### WORK REQUIRED
Copy every record word for word.

### INPUT DATA
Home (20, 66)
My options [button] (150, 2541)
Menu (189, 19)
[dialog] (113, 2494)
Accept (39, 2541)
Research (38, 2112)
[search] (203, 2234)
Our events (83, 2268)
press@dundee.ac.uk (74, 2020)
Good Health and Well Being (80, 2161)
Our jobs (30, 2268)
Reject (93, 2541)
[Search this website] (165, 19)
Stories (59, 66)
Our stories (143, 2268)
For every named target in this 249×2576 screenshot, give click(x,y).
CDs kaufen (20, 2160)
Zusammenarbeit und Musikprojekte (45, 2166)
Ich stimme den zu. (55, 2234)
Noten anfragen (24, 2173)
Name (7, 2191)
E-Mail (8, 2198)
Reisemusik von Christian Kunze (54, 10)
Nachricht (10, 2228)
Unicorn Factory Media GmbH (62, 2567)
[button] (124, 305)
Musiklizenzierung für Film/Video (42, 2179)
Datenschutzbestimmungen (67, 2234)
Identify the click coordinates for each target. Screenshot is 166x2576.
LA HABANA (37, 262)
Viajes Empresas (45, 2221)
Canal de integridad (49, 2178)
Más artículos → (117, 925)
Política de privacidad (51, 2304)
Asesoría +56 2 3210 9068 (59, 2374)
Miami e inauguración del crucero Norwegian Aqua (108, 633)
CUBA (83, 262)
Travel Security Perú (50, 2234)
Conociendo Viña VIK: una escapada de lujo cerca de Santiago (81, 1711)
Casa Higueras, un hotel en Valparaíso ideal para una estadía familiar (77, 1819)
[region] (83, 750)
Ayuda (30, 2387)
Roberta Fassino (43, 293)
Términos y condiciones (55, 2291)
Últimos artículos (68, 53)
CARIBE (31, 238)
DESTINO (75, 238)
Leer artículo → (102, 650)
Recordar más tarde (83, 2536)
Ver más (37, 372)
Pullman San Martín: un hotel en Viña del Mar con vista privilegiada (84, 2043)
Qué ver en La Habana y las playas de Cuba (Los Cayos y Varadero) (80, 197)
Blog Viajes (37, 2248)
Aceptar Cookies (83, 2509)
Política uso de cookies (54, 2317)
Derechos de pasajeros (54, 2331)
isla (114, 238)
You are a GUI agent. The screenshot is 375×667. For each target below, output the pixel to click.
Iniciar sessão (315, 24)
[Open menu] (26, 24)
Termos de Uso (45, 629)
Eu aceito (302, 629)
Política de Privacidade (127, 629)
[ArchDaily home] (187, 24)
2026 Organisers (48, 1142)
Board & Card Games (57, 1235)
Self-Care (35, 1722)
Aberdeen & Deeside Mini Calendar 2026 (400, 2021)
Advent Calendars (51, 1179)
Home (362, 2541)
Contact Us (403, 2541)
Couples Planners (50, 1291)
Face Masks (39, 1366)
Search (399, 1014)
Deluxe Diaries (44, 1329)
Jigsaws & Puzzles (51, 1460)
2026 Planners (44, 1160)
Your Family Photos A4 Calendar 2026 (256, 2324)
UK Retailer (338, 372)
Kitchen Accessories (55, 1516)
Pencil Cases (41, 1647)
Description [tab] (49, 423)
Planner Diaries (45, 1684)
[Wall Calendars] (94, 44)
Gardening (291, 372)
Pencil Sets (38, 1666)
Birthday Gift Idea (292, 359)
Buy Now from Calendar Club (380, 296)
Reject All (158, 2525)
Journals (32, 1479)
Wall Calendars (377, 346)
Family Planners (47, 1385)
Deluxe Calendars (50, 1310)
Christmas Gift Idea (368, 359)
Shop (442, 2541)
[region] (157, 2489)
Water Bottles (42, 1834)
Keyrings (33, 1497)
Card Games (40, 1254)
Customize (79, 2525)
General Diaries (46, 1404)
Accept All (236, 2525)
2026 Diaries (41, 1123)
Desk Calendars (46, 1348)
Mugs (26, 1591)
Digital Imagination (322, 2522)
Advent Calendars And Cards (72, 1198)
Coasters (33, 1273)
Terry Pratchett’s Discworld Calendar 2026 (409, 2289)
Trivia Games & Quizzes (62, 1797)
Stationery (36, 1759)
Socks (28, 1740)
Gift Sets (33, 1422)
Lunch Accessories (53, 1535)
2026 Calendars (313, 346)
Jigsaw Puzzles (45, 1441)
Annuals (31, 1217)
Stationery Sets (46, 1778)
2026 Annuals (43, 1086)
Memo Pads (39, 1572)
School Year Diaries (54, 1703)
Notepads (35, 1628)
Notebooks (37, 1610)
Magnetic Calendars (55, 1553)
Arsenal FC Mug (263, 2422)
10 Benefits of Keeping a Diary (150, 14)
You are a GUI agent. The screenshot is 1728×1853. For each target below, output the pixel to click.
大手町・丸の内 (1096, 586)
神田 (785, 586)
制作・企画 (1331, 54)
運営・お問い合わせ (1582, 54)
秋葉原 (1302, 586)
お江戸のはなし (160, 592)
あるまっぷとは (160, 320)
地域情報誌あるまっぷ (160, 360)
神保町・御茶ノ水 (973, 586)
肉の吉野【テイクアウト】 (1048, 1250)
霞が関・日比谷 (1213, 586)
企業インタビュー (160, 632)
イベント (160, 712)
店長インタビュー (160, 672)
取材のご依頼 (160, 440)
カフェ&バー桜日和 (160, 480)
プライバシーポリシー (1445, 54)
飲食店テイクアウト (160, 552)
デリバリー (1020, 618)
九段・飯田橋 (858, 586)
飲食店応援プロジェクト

### RESULT FOR THIS TASK
Home (20, 66)
My options [button] (150, 2541)
Menu (189, 19)
[dialog] (113, 2494)
Accept (39, 2541)
Research (38, 2112)
[search] (203, 2234)
Our events (83, 2268)
press@dundee.ac.uk (74, 2020)
Good Health and Well Being (80, 2161)
Our jobs (30, 2268)
Reject (93, 2541)
[Search this website] (165, 19)
Stories (59, 66)
Our stories (143, 2268)
For every named target in this 249×2576 screenshot, give click(x,y).
CDs kaufen (20, 2160)
Zusammenarbeit und Musikprojekte (45, 2166)
Ich stimme den zu. (55, 2234)
Noten anfragen (24, 2173)
Name (7, 2191)
E-Mail (8, 2198)
Reisemusik von Christian Kunze (54, 10)
Nachricht (10, 2228)
Unicorn Factory Media GmbH (62, 2567)
[button] (124, 305)
Musiklizenzierung für Film/Video (42, 2179)
Datenschutzbestimmungen (67, 2234)
Identify the click coordinates for each target. Screenshot is 166x2576.
LA HABANA (37, 262)
Viajes Empresas (45, 2221)
Canal de integridad (49, 2178)
Más artículos → (117, 925)
Política de privacidad (51, 2304)
Asesoría +56 2 3210 9068 (59, 2374)
Miami e inauguración del crucero Norwegian Aqua (108, 633)
CUBA (83, 262)
Travel Security Perú (50, 2234)
Conociendo Viña VIK: una escapada de lujo cerca de Santiago (81, 1711)
Casa Higueras, un hotel en Valparaíso ideal para una estadía familiar (77, 1819)
[region] (83, 750)
Ayuda (30, 2387)
Roberta Fassino (43, 293)
Términos y condiciones (55, 2291)
Últimos artículos (68, 53)
CARIBE (31, 238)
DESTINO (75, 238)
Leer artículo → (102, 650)
Recordar más tarde (83, 2536)
Ver más (37, 372)
Pullman San Martín: un hotel en Viña del Mar con vista privilegiada (84, 2043)
Qué ver en La Habana y las playas de Cuba (Los Cayos y Varadero) (80, 197)
Blog Viajes (37, 2248)
Aceptar Cookies (83, 2509)
Política uso de cookies (54, 2317)
Derechos de pasajeros (54, 2331)
isla (114, 238)
You are a GUI agent. The screenshot is 375×667. For each target below, output the pixel to click.
Iniciar sessão (315, 24)
[Open menu] (26, 24)
Termos de Uso (45, 629)
Eu aceito (302, 629)
Política de Privacidade (127, 629)
[ArchDaily home] (187, 24)
2026 Organisers (48, 1142)
Board & Card Games (57, 1235)
Self-Care (35, 1722)
Aberdeen & Deeside Mini Calendar 2026 (400, 2021)
Advent Calendars (51, 1179)
Home (362, 2541)
Contact Us (403, 2541)
Couples Planners (50, 1291)
Face Masks (39, 1366)
Search (399, 1014)
Deluxe Diaries (44, 1329)
Jigsaws & Puzzles (51, 1460)
2026 Planners (44, 1160)
Your Family Photos A4 Calendar 2026 (256, 2324)
UK Retailer (338, 372)
Kitchen Accessories (55, 1516)
Pencil Cases (41, 1647)
Description [tab] (49, 423)
Planner Diaries (45, 1684)
[Wall Calendars] (94, 44)
Gardening (291, 372)
Pencil Sets (38, 1666)
Birthday Gift Idea (292, 359)
Buy Now from Calendar Club (380, 296)
Reject All (158, 2525)
Journals (32, 1479)
Wall Calendars (377, 346)
Family Planners (47, 1385)
Deluxe Calendars (50, 1310)
Christmas Gift Idea (368, 359)
Shop (442, 2541)
[region] (157, 2489)
Water Bottles (42, 1834)
Keyrings (33, 1497)
Card Games (40, 1254)
Customize (79, 2525)
General Diaries (46, 1404)
Accept All (236, 2525)
2026 Diaries (41, 1123)
Desk Calendars (46, 1348)
Mugs (26, 1591)
Digital Imagination (322, 2522)
Advent Calendars And Cards (72, 1198)
Coasters (33, 1273)
Terry Pratchett’s Discworld Calendar 2026 (409, 2289)
Trivia Games & Quizzes (62, 1797)
Stationery (36, 1759)
Socks (28, 1740)
Gift Sets (33, 1422)
Lunch Accessories (53, 1535)
2026 Calendars (313, 346)
Jigsaw Puzzles (45, 1441)
Annuals (31, 1217)
Stationery Sets (46, 1778)
2026 Annuals (43, 1086)
Memo Pads (39, 1572)
School Year Diaries (54, 1703)
Notepads (35, 1628)
Notebooks (37, 1610)
Magnetic Calendars (55, 1553)
Arsenal FC Mug (263, 2422)
10 Benefits of Keeping a Diary (150, 14)
You are a GUI agent. The screenshot is 1728×1853. For each target below, output the pixel to click.
大手町・丸の内 (1096, 586)
神田 (785, 586)
制作・企画 (1331, 54)
運営・お問い合わせ (1582, 54)
秋葉原 (1302, 586)
お江戸のはなし (160, 592)
あるまっぷとは (160, 320)
地域情報誌あるまっぷ (160, 360)
神保町・御茶ノ水 (973, 586)
肉の吉野【テイクアウト】 (1048, 1250)
霞が関・日比谷 (1213, 586)
企業インタビュー (160, 632)
イベント (160, 712)
店長インタビュー (160, 672)
取材のご依頼 (160, 440)
カフェ&バー桜日和 (160, 480)
プライバシーポリシー (1445, 54)
飲食店テイクアウト (160, 552)
デリバリー (1020, 618)
九段・飯田橋 (858, 586)
飲食店応援プロジェクト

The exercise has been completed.